Hoje, 65% dos consumidores aceitariam pagar mais por uma entrega mais rápida ou no mesmo dia, e quase metade dizem que esse tipo de serviço os deixa mais propensos a comprar. O mercado entendeu o recado e tem investido pesado em soluções que encurtam o tempo entre o clique e a entrega: 60% dos pacotes enviados no segundo trimestre de 2025 chegaram em até 3 dias. Em 2024, a Amazon bateu recorde com mais de 5 bilhões de itens entregues no mesmo dia ou no dia seguinte à compra.
Vamos admitir: isso é legal. Nossa rotina está muito corrida, as mudanças ocorrem tão depressa. Sentimos a necessidade de ter tudo pra ontem. Mas será que essa facilidade não é um dos fatores que nos deixou com esse sentimento de urgência? É aquela história, não sabemos quem veio primeiro, o ovo ou a galinha. Mas refletir sobre isso é importante para que a gente consuma de forma mais consciente e consiga respirar em meio às esperas.
Por outro lado, a urgência e o excesso
Temos acesso a muita coisa, muito rápido. E quando esse acesso não vem na mesma velocidade, a impaciência aparece e, às vezes, até a desistência. Hoje, 40% dos usuários abandonam um site que leva mais de três segundos para carregar. Também temos pouca paciência quando há bugs ao acessar diferentes apps.
Esse comportamento se relaciona com o conceito de desejo por fechamento (desire for closure), que explica como nossa necessidade de resolver e concluir coisas aumenta a nossa impaciência, especialmente à medida que sentimos que o fim está próximo. Essa pressa por finalização e gratificação constante traz uma série de efeitos colaterais: menor tolerância à frustração, aumento da impulsividade e redução da resiliência emocional.
A busca por gratificação imediata pode ainda levar a escolhas impulsivas, como compras não planejadas que comprometem o orçamento. Esse comportamento é explicado pelo conceito de desconto temporal, o que nos faz preferir recompensas menores agora a benefícios maiores no futuro. No Brasil, 41% dos consumidores que compram por impulso estão inadimplentes. Muitas dessas decisões são tomadas em momentos de ansiedade, estresse ou tédio e o alívio momentâneo costuma ser seguido por arrependimento e angústia.
Considerando tudo isso vale pensar: será que precisamos mesmo de tanto acesso e rapidez assim?

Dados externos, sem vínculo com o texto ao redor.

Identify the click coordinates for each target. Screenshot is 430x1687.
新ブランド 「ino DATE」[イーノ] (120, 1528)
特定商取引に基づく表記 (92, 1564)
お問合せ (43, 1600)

Ter acessos ilimitados e escolhas infinitas nem sempre nos deixa mais tranquilos. Quem nunca passou tanto tempo tentando escolher o que assistir que acabou sem energia para realmente curtir o que escolheu?
Cena da série Girls (HBO): “Às vezes eu só queria que alguém me dissesse algo como: “é assim que você deveria passar os seus dias” e “é assim que o resto da sua vida deveria ser”.
✨ INSIGHT’S TEAM 🧠
Então, voltando para aquele sofá da infância, naquela espera por seu programa preferido... Você não tinha um feed para ficar rolando enquanto esperava, nem podia pedir um lanchinho com poucos cliques no celular. Mas talvez a espera era menos incômoda, mesmo sendo mais longa e sem as distrações que temos hoje.
A ideia não é ser saudosista e dizer que “antigamente tudo era melhor”. Vale refletir sobre o quanto realmente precisamos de toda essa agilidade e imediatismo e se realmente não estamos pagando por coisas que nem usamos. Talvez a gente precise pensar sobre como a facilidade de acesso e a rapidez na hora de comprar e receber algo nos torna um pouco mais impacientes e até mais consumistas.